I’m trying to make a couple of signs for some guys at work. It gives me a chance to do some designing and practice on the machine with some different kinds of files. I’ve created a circular sign in Inkscape but when EstlCAM makes the G-Code just for the circle cutout it says there is over 100000 lines of code. I’m thinking it’s trying to cut up the circle into a lot of little linear commands. I have use G2/G3 arcs checked off in EstlCAM. When I try to load the code in UGS it says Error while starting file stream. I’ve successfully made some letter signs and cut out some squares but it seems the circles are an issue. Maybe I didn’t make them right in Inkscape?
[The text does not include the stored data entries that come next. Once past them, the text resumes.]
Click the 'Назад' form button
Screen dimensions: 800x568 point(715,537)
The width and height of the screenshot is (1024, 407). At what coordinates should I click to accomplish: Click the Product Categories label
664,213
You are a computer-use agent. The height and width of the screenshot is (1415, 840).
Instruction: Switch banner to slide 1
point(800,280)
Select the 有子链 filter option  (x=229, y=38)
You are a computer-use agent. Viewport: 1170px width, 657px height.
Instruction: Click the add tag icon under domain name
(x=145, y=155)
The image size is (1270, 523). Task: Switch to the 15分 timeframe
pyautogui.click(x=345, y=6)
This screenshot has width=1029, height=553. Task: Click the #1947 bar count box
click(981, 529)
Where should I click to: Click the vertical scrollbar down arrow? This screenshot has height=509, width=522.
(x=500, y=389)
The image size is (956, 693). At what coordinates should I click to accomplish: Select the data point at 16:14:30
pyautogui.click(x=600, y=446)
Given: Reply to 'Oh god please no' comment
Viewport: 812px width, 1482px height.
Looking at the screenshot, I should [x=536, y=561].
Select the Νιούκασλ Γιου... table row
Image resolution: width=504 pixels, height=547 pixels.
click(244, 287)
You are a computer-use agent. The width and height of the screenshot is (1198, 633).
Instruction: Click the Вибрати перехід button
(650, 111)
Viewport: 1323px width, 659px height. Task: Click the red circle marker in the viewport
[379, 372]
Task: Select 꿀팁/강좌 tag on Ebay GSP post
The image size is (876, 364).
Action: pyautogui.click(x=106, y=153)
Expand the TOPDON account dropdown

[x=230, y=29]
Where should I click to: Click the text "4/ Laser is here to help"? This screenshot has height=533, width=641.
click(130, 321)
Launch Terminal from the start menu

I found when I made an SVG in inkscape I had to select all the objects and use Object to Path and Stroke to Path both to make it show up in EstlCAM as I designed it.

Any thoughts?

Iv never bothered to check how many lines my gcode is does it not cut correctly? I’ll have to look into this also

Yeah, if you turn off G2/G3, it will make a bunch of little lines. You can try to turn them on and see how it goes (air cut, or foam if you don’t want to risk the material). Version 418, and 421 has some fixes for small arcs, but I think older versions work ok for big arcs.

Here is my SVG.
Robbins.zip (4.7 KB)

That works OK for me.

I zoomed in to the O with Inkscape, and switched to ‘Edit paths by node (F2)’ and could see that there were only 8 nodes in the inner circle and 16 in the outer (not hundreds), so that’s OK.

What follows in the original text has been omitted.